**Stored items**
#####

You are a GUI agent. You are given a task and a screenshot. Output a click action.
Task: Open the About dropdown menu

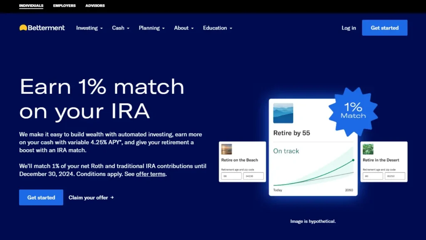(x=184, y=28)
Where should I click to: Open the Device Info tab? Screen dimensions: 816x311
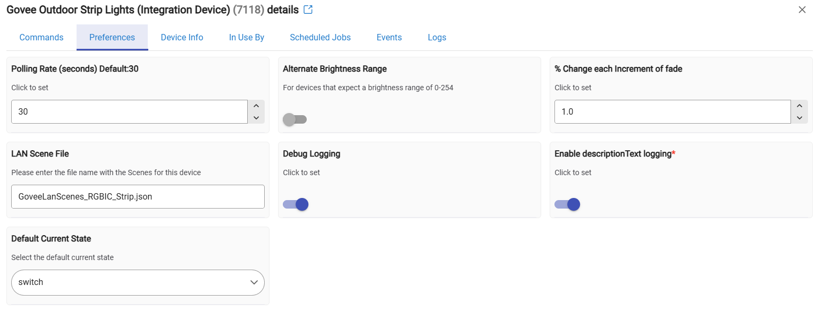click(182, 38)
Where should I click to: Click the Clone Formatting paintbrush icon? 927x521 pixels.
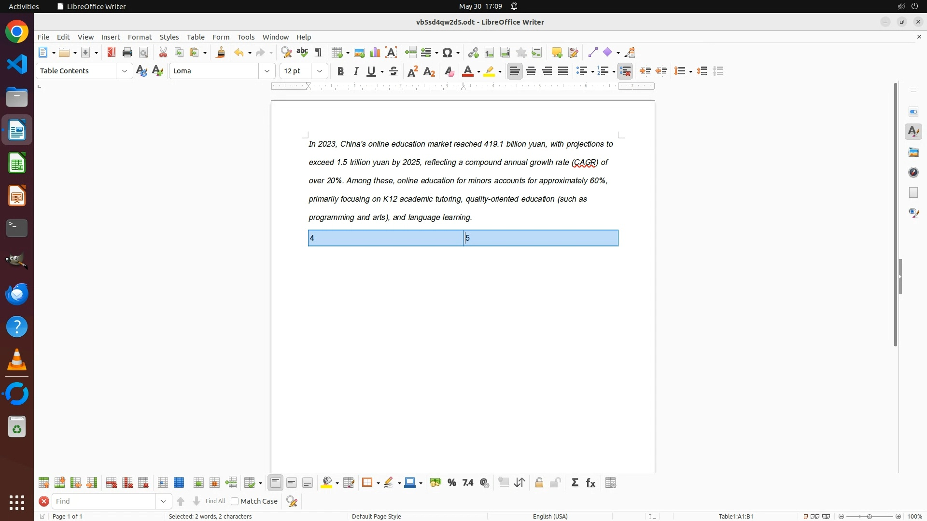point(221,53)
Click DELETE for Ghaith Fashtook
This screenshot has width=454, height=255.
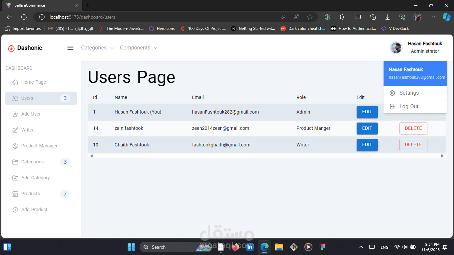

#####

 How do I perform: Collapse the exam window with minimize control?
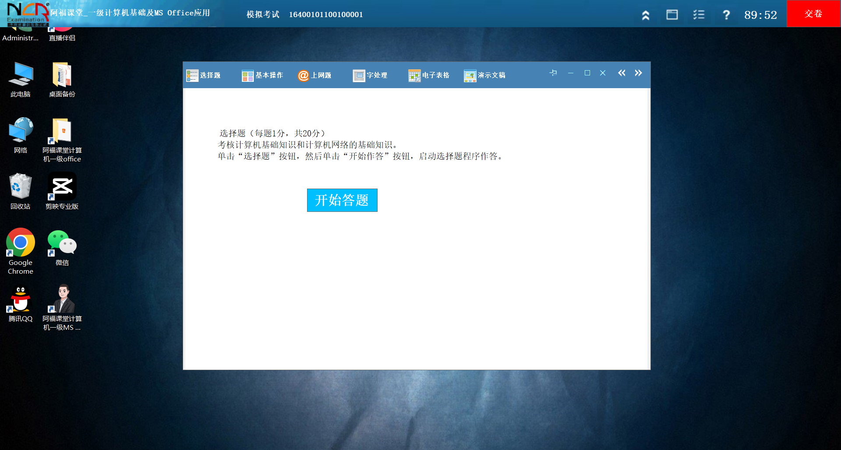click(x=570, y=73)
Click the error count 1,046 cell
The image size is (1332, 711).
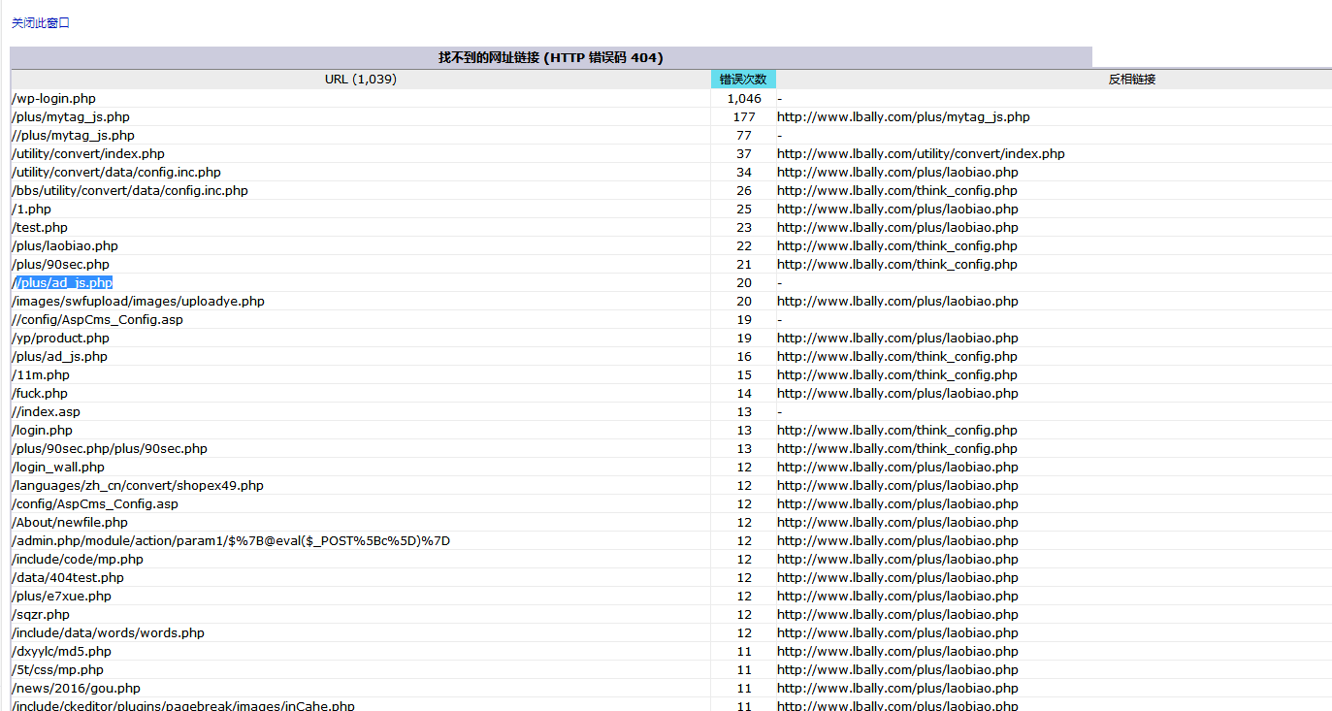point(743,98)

#####

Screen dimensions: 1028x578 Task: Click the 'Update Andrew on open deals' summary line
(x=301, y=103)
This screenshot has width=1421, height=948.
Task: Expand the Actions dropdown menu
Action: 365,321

#####

**Written problem**
Select every line of the listing that contains the word "Where" and copy those lines out in full.

**Written answer**
Where should I click to: Open the Device Info tab? Screen dimensions: 816x311
Where should I click to: Click the Clone Formatting paintbrush icon? 927x521 pixels.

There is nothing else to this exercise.